The response should repeat word for word every line below from the one with "This screenshot has" to the one with "1196x900 pixels.", inclusive, and nothing else; leave pictures out.

**Extracted data**
####################
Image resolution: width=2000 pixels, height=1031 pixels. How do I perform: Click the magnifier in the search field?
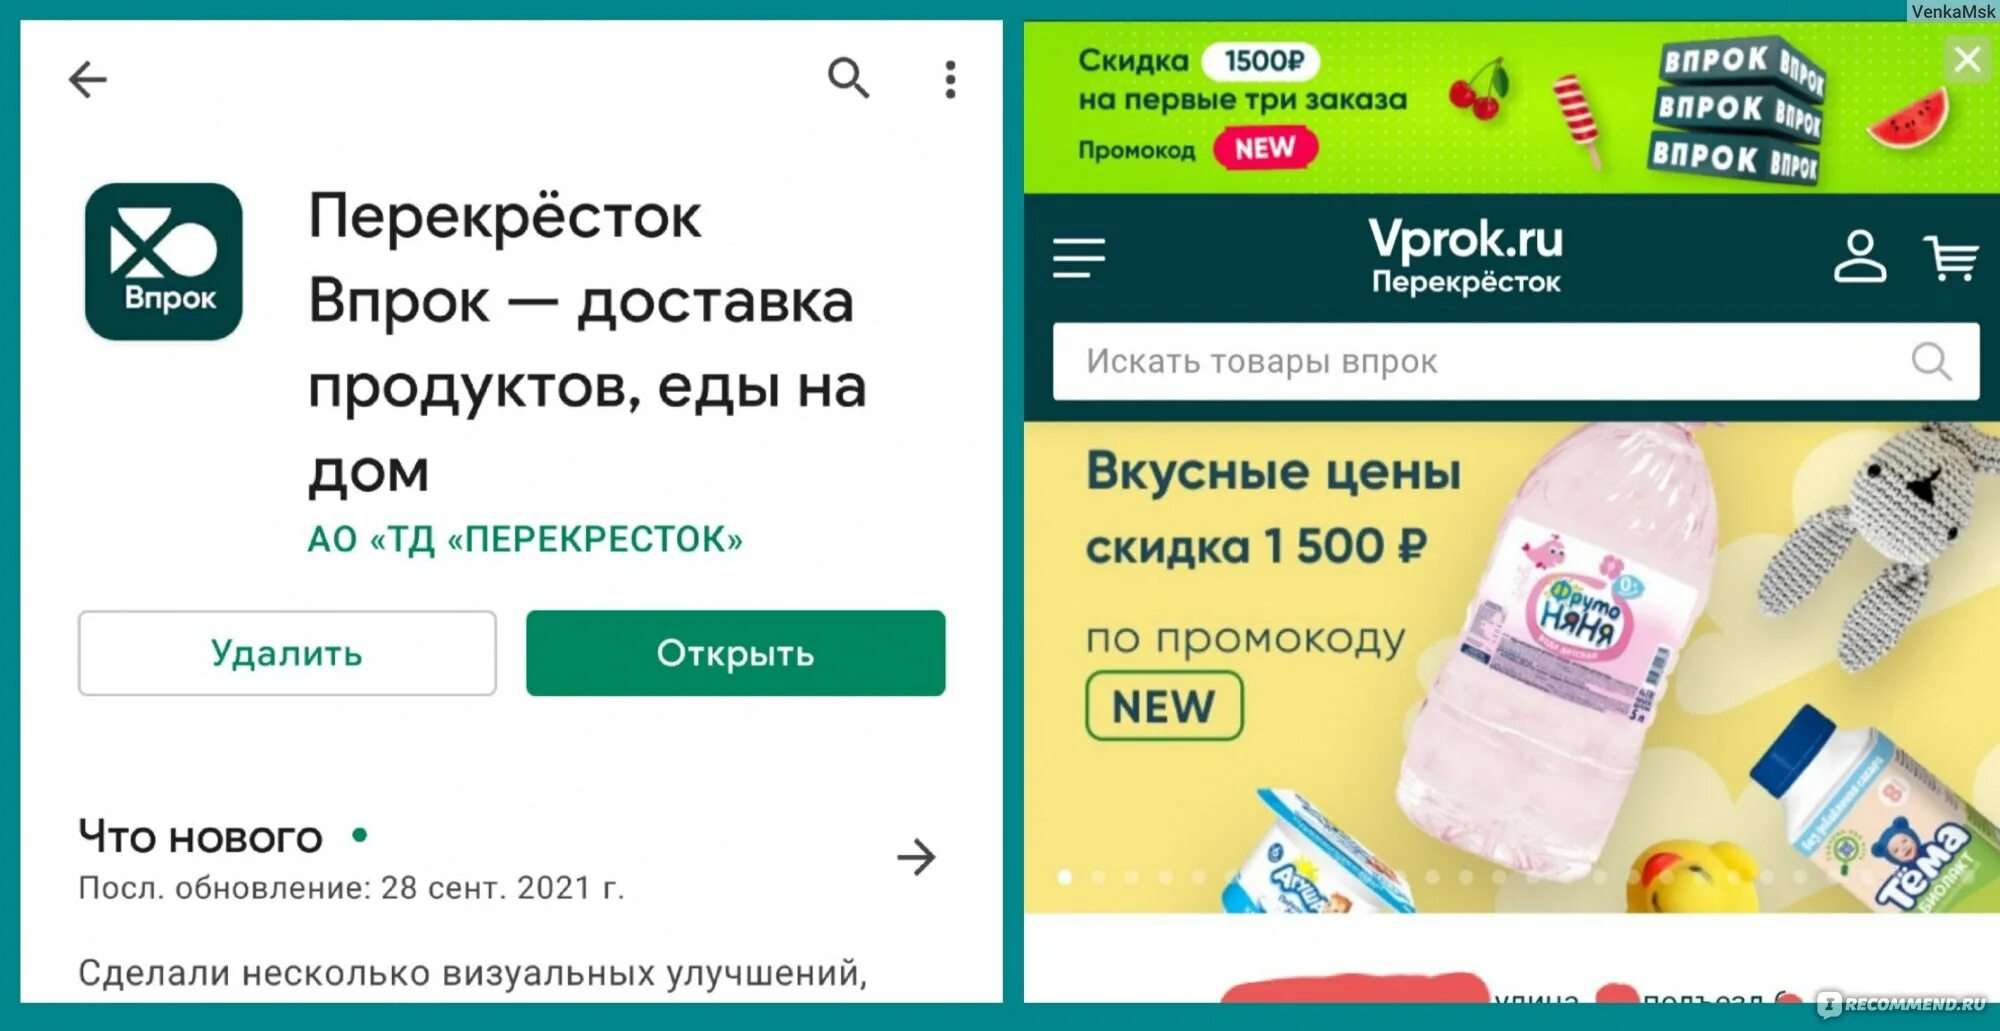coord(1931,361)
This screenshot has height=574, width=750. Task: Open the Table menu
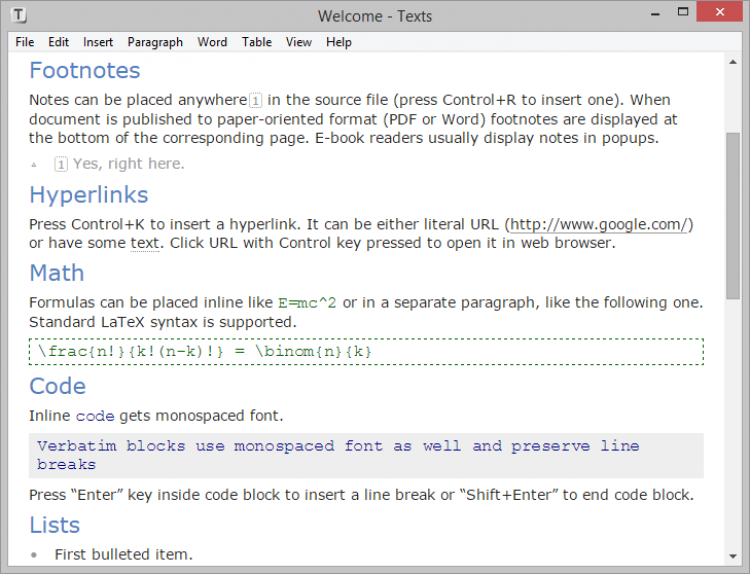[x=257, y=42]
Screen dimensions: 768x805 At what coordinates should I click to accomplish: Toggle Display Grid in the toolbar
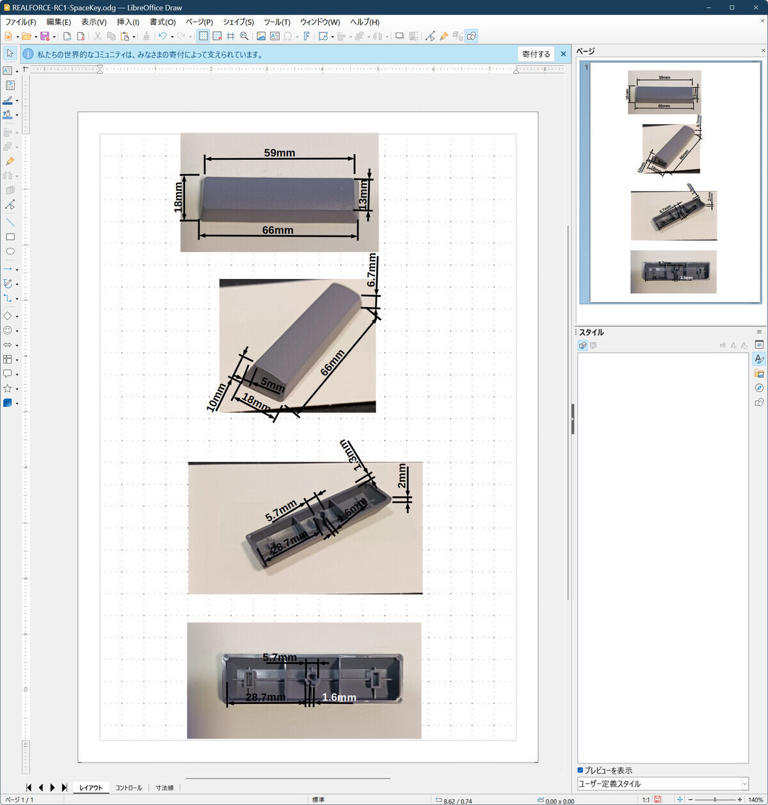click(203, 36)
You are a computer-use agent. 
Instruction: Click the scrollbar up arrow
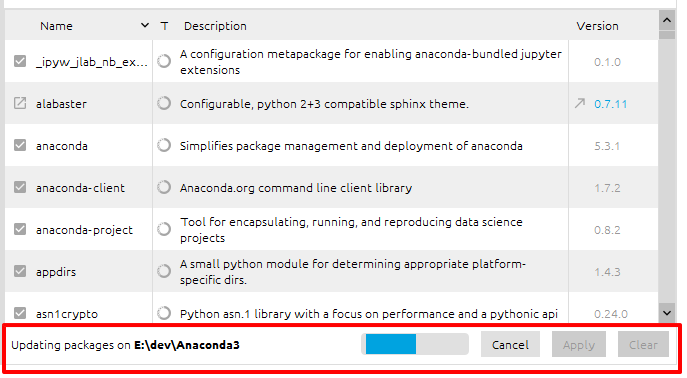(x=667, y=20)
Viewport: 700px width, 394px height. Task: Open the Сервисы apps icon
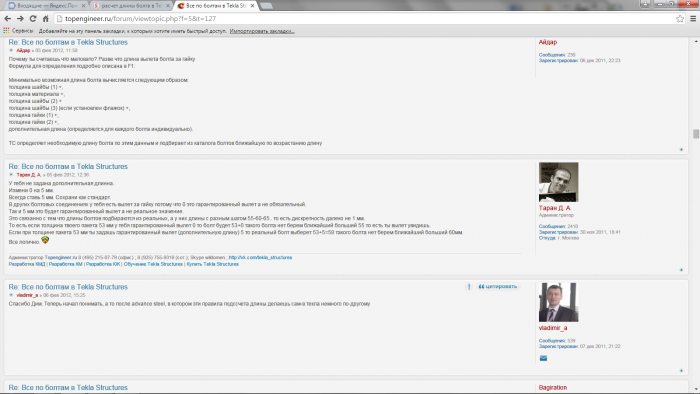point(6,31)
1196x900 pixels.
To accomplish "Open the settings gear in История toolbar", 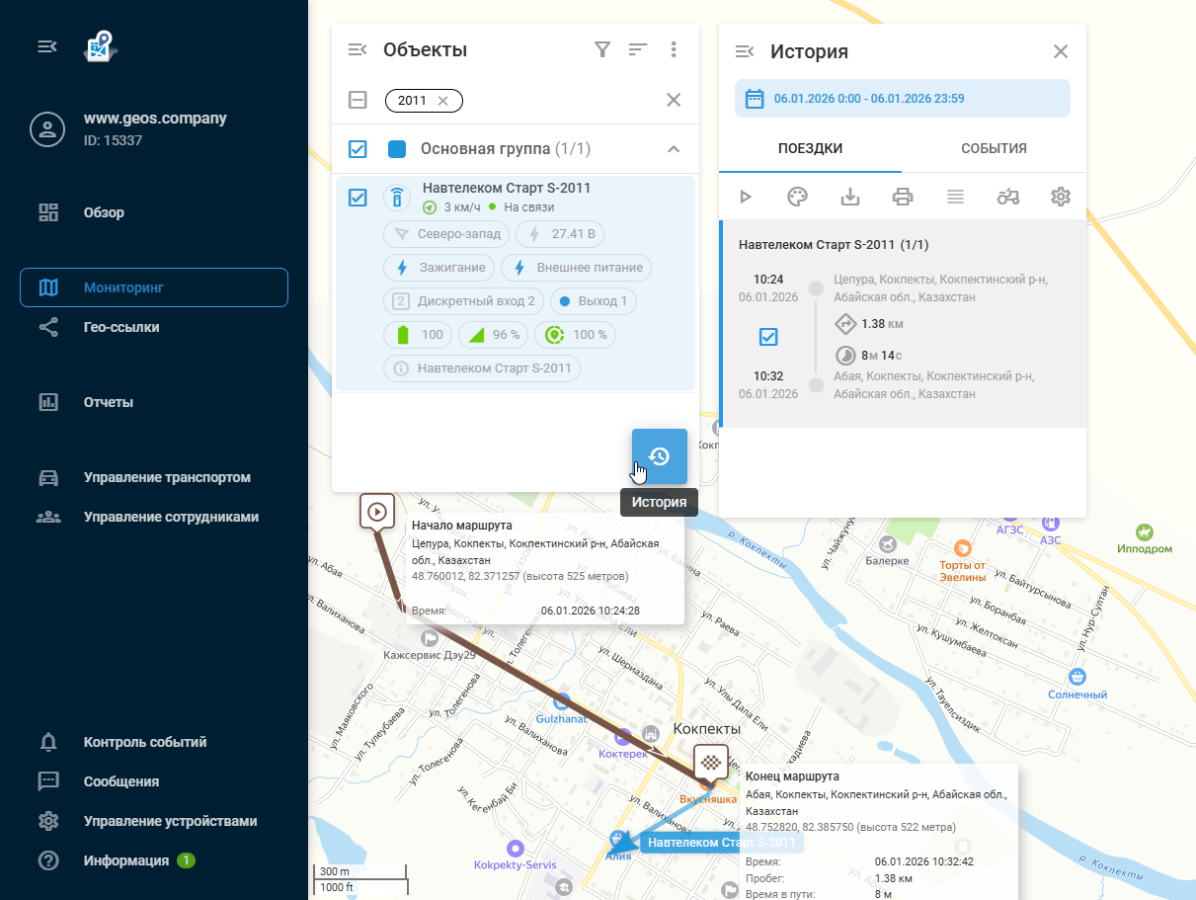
####################
**Exercise solution**
This screenshot has height=574, width=750. Task: Open the Table menu
[x=257, y=42]
Screen dimensions: 768x805 At what coordinates should I click to accomplish: Toggle Display Grid in the toolbar
click(203, 36)
You are a computer-use agent. 
Instruction: Click the scrollbar up arrow
(x=667, y=20)
Viewport: 700px width, 394px height. Task: Open the Сервисы apps icon
point(6,31)
1196x900 pixels.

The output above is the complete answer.